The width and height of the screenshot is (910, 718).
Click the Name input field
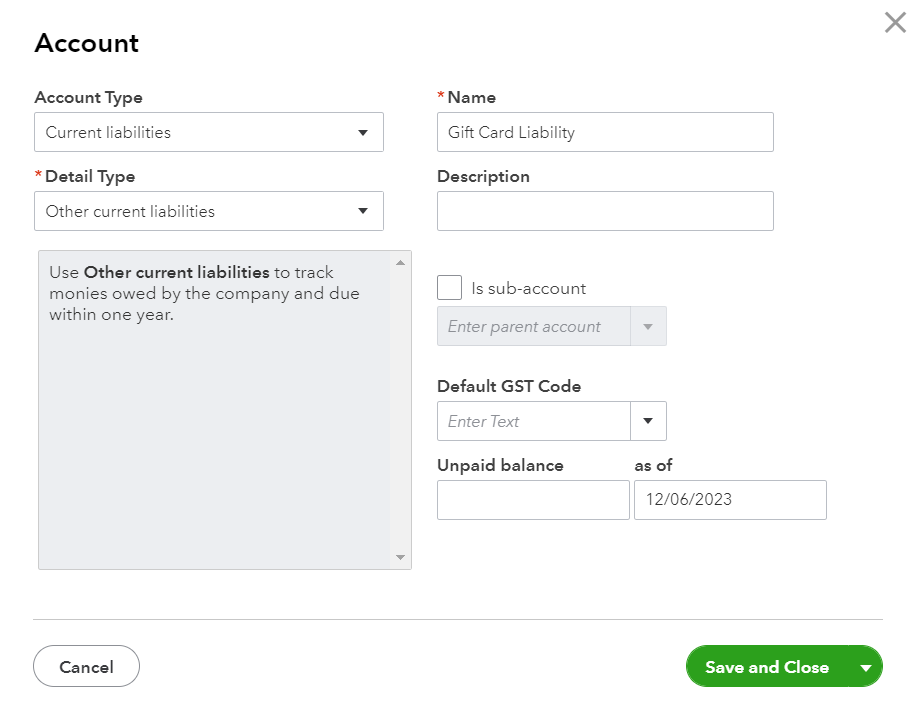pyautogui.click(x=604, y=132)
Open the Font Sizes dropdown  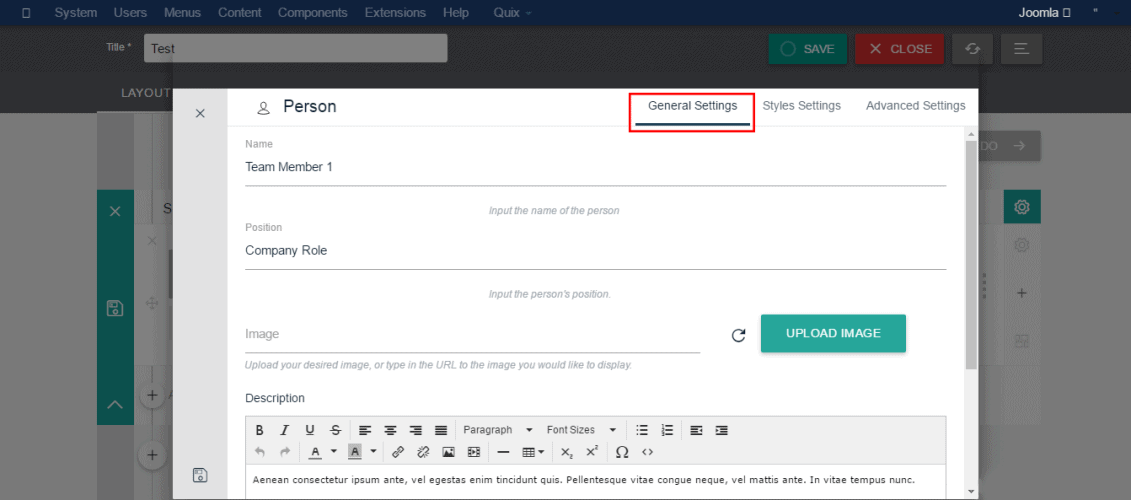[581, 430]
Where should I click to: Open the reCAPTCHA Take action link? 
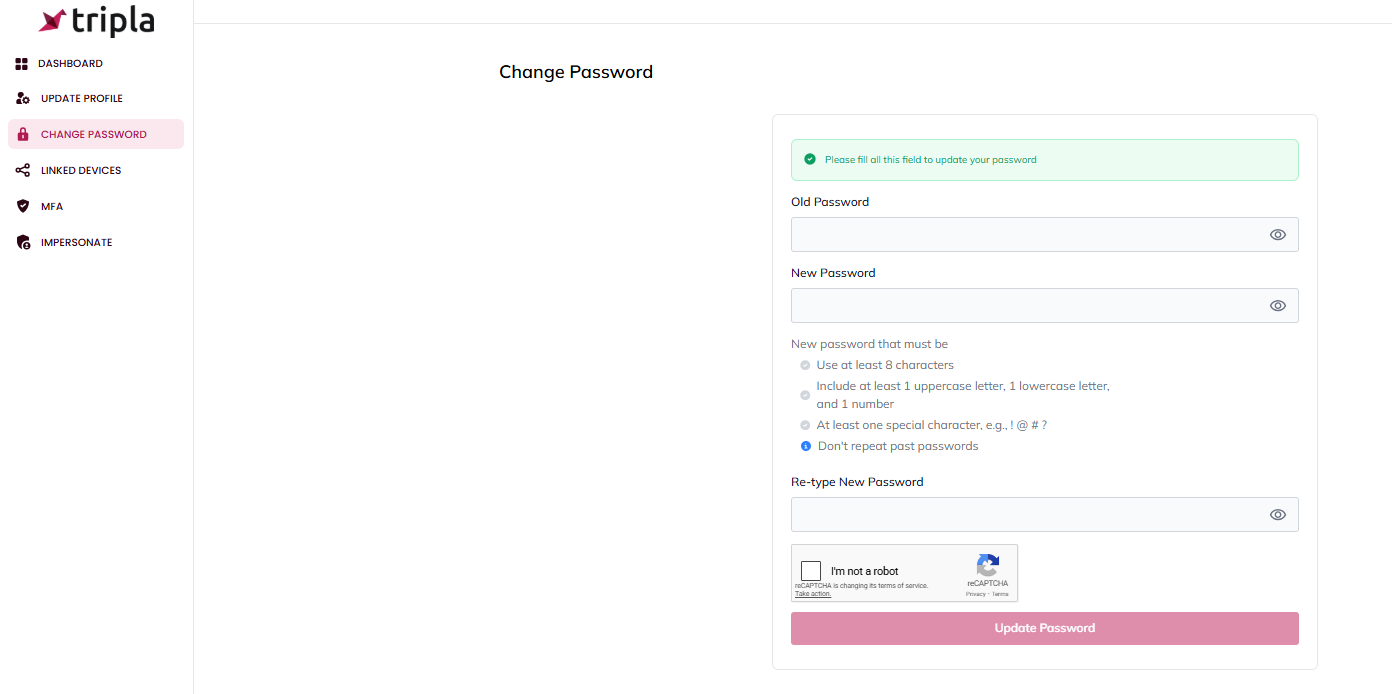click(813, 594)
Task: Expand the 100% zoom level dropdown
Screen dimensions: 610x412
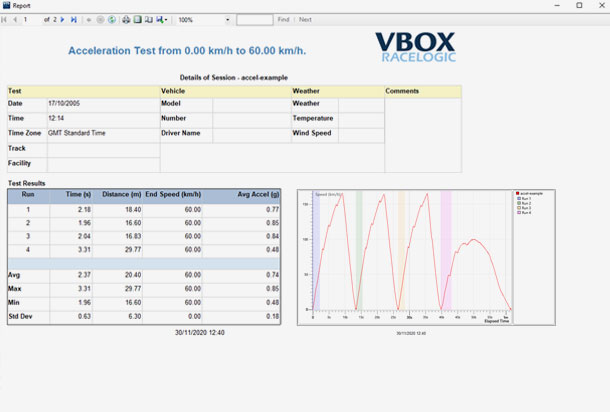Action: click(227, 20)
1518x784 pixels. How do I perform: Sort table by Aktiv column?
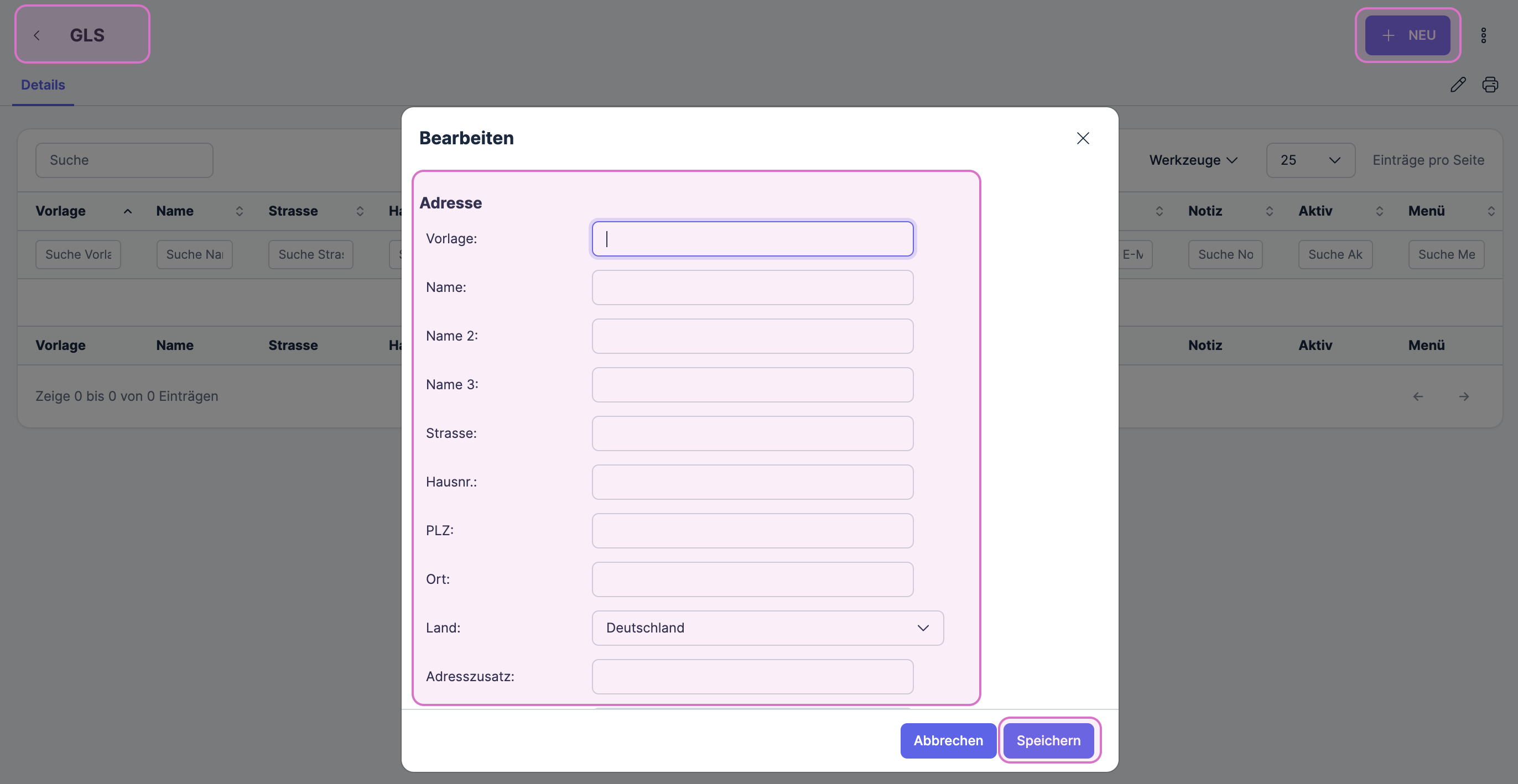tap(1379, 211)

■ ■ ■ ■ ■ ■ ■

▶ WHAT YOU NEED TO DO:
Leave the pictures aside. Set down exactly the lines from the one with "Where should I" through the final line of the listing above.

▶ ANSWER TO THIS TASK:
Where should I click to: Open the reCAPTCHA Take action link? 
click(813, 594)
Task: Expand the 100% zoom level dropdown
Screen dimensions: 610x412
Action: click(227, 20)
1518x784 pixels. How do I perform: Sort table by Aktiv column?
tap(1379, 211)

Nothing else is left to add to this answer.